I’m back from New England. Here’s what happened. First, I stopped in a small independent bookstore in New Hampshire. The young man at the register led me to a friendly woman in a small room at the back of the store. She is surrounded by books and is facing a computer. Her keyboard could use some cleaning and I think that if I had some Windex, I could really do something for her keyboard. I hand her some postcards. Hi, I’m Abigail Friedman and I’ve just written this book, The Haiku Apprentice: Memoirs of Writing Poetry in Japan. I come through this area fairly frequently to visit my daughter and I wanted to let you know that I’d be happy to do some book signings, readings…. My book is a Book Sense pick for June…. This last bit of information gets her attention. She takes the cards, reads one, looks up at me and confides, Here’s what I’ve found with poetry: Everyone wants to come in and read their own poetry, but no one wants to listen to someone else’s poetry. I tell her that my book doesn’t have much of my own poetry in it – that’s the apprentice part in the title. It’s a memoir. It’s about Japan. A memoir? She perks up. Oh, I can do something with that. Japan also seems to be a draw, at least more of a draw than poetry. She tells me she is going to order some of my books right away. I think she means it, too. I’m making headway here; this is starting to be fun. I try not to think about the economics of it all (How much did I spend on gas driving down here? What’s the percentage again that I get on each book? How many books is she ordering?) I want to tell her to make sure not to stick my book on the poetry shelf but on the MEMOIR shelf, or the JAPAN shelf. Or maybe both. But I think I shouldn’t push my luck. I leave her my email address and tell her that I’ll come back to sign all those books.

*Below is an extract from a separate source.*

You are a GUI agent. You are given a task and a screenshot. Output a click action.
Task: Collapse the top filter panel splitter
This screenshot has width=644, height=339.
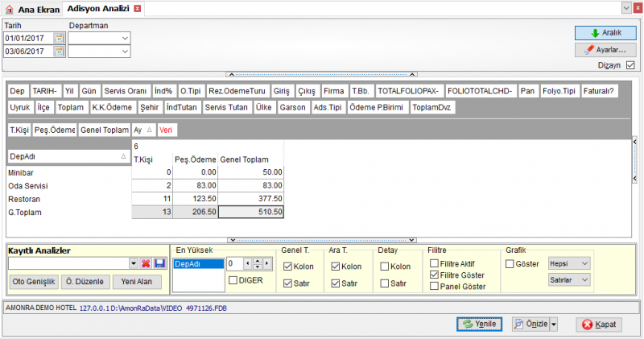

Outside, my daughter who just failed her driving test that day is fuming. What took you so long, mom? You said ‘five minutes.’ I drove in a circle around the parking lot three times while I waited for you. You what?! I swear to myself that never again will I leave her the car keys so that she can listen to music on the radio.

May 25, 2006

Publication date is this month. Every night I secretly Google myself to see if the book is out yet. I pretend to myself that I am someone else each night, Oh, let’s see if that book by Abigail Friedman is available yet on Amazon.com. This week, my publicist sent me a nice surprise, a stack of about five hundred post cards featuring the cover of my book and a couple of blurbs. It looks great. I want to send it to everyone I know, then realize how much time it will take for me to write all of the addresses. Not to mention the money for stamps. There has to be a less time-intensive way for me to make use of these cards. Because the whole problem with marketing a book, I am learning, is that it takes TIME. Time away from writing, creating, dreaming, imagining.

I’m going down to New Hampshire and Cambridge, to take my daughter who is away at school for her driving test and to pick up my son from college the next day. I’ll take a batch of postcards with me, and stop in bookstores along the way.

May 24, 2006

When he sent me the contract to sign, my publisher added in his e-mail, “This contract is contingent upon your being a willing participant in the promotion and publicity.” What’s that about? I wondered. I imagined loners in skyscrapers writing books, furtively opening the door to the hallway when they were done, stuffing their book down the U.S. Post Office chute and scurrying back to their rooms to write more. Someone at a kitchen table in the backwoods of Maine, a pencil in one hand and a bottle of Early Times in the other, finishing up a few pages and staggering down to the end of the driveway, forcing the pages into the mailbox for the postman. As for me, my publisher could have made our contract contingent upon my washing his windows once a week - I would have signed just about anything. Getting my book, my first book, published was the thing.